Four powerful tips to make giving feedback easier

We sometimes see these conversations as difficult and awkward, but they don't have to be.

Steffan Surdek
June 8, 2020
Give feedback

Feedback is one of those awkward realities of business, and people can react to it in different ways.

As a coach, one of my most important roles is to provide feedback to organizations. Over the years, I've learned a lot about it, and I've come to notice it's an art.

What is feedback?

At the root of it, feedback comes down to having a conversation with someone to share information. Maybe you want to share something you observed or something that a person can improve. But these conversations can often be difficult for both parties depending on the context.

Do you struggle with giving feedback to a colleague, a friend or even a family member? Do you feel uncomfortable doing it? Or do you wonder whether you even have the authority to do it?

Here are four tips to help you give better feedback.

1. Ask permission first.

For those times you wonder, "Who am I to give feedback to this person?" or "Am I allowed to do this?" one of the best approaches is to ask the other person for permission first. Here are a couple different ways you can do that:

  • "I would like to share some observations with you from the meeting this morning. Would that be OK with you? When would be a good time?"
  • "I need to talk to you about something, but I'm kind of uncomfortable doing it. I'm not sure how you will react. Could we try talking about it and giving each other space?"
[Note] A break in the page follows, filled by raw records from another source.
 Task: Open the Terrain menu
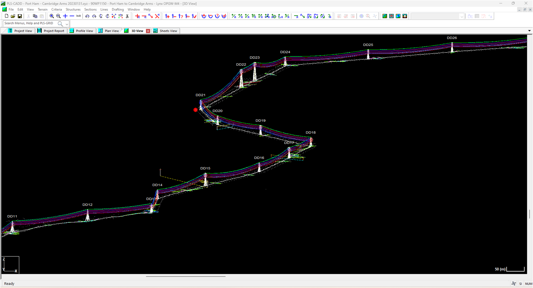click(x=43, y=9)

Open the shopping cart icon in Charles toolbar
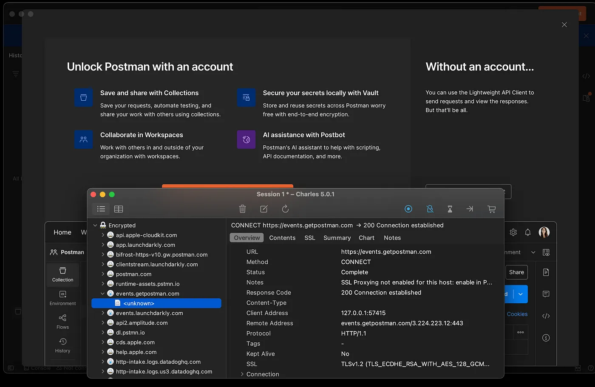(492, 209)
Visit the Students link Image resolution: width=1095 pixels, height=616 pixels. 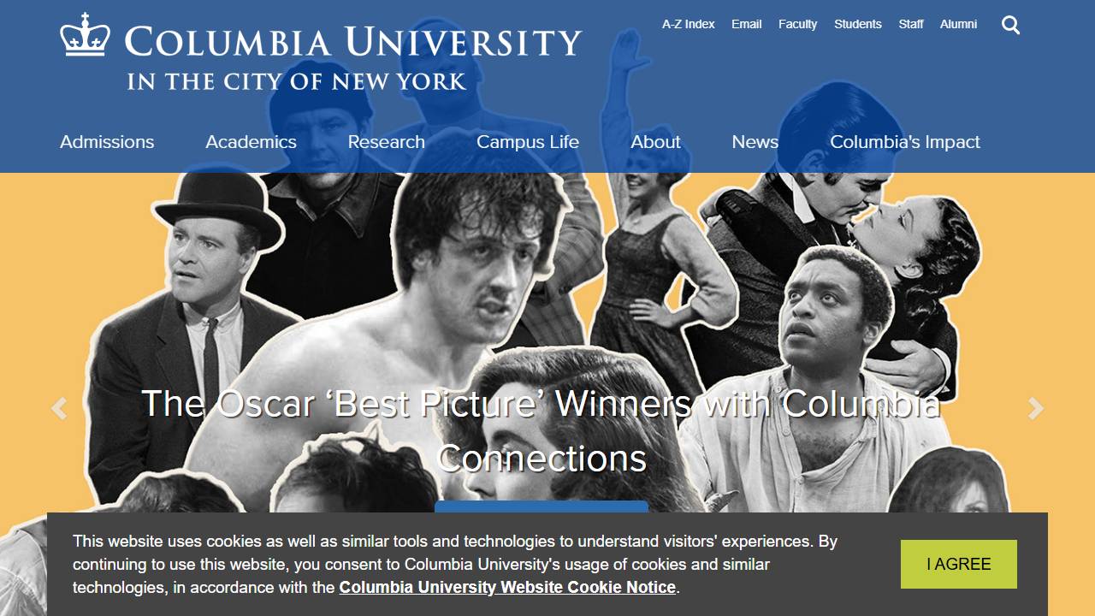click(x=857, y=24)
The first approach allows the other person to opt in and gives you a designated time where you'll have their attention. Right now may not be a good time for them (they may have other concerns and worries), but they can choose when.

The second approach expresses your vulnerability and discomfort. At this point, they know this isn't fun for you, and they can even be more open when they listen. (Funnily enough, you'll often find the conversation is much easier than you first thought!)

2. Be clear about your intentions.

Taking a moment before meeting with someone to get some clarity on the conversation will help you relax. What conversation are you looking to have with this person? What is important for you to say, and why is it important to you? What are you looking to gain from this conversation?

Once you know your intention, you can use it and share it in different ways. For example, you may want to share it upfront with the person at the start of the discussion.

You can even use your intention to gauge where the conversation is heading. Are your words and behaviors aligned with your intention? If the conversation goes off track — if you get upset, for example — you can use your intention to do a reset: "Wait a minute, this is actually what I am looking to do, and I noticed my words do not jive with that."

You can also look back to your intention if the other person gets angry and sidetracked. "Wait a minute. This is the conversation that I wanted to have with you. We are way off-track right now. I didn't mean to upset you. Can we try to go back to this conversation?"

3. Look for the good intentions.

Some people like to call this the sandwich technique: good stuff, bad stuff, then good stuff again. As a coach, I would rather try to look for your good intentions and bring that up when I can.

For example, imagine you have a colleague who can never say no to anyone, and they drown in their work and get frustrated. How can you talk to them about it? In your conversation with them, you could simply say, "Stop saying yes to everyone! You are driving yourself crazy and driving us crazy too!"

But imagine what could be different if you were to give that feedback in a way that highlights their intention of being helpful, like, "I can see you want to help people, but does it get to be too much for you sometimes?"

Noticing the good intentions and efforts people are making is a good way to offer support. It opens up the discussion, and you can show more empathy for them rather than categorizing their behavior as good or bad.

4. Pay attention to their reaction.

As hard as it can be for someone to give feedback, it can also be difficult to receive. People may perceive what you are saying as blame or as if they are doing something wrong.

Pay close attention to how people receive your feedback. Are they taking it in a constructive way? Or are they justifying themselves or finding excuses? When you step back and notice what you are telling them, do they have a reason to act this way?

You may find some people are reacting to what they think you are saying instead of what you are actually saying. Be curious and invite them to reflect back on what they heard from you. How does what they tell you line up with your words and your intentions? How do you need to adjust?

Sometimes you may notice that even positive feedback makes people uncomfortable. They may start rationalizing what you are telling them and even find an explanation for it. When you notice this kind of reaction, invite them to respond with "thank you" instead!

What is most difficult for you when you providing feedback to people? How do you stir up the courage to speak your mind and bring up the conversation you need to have?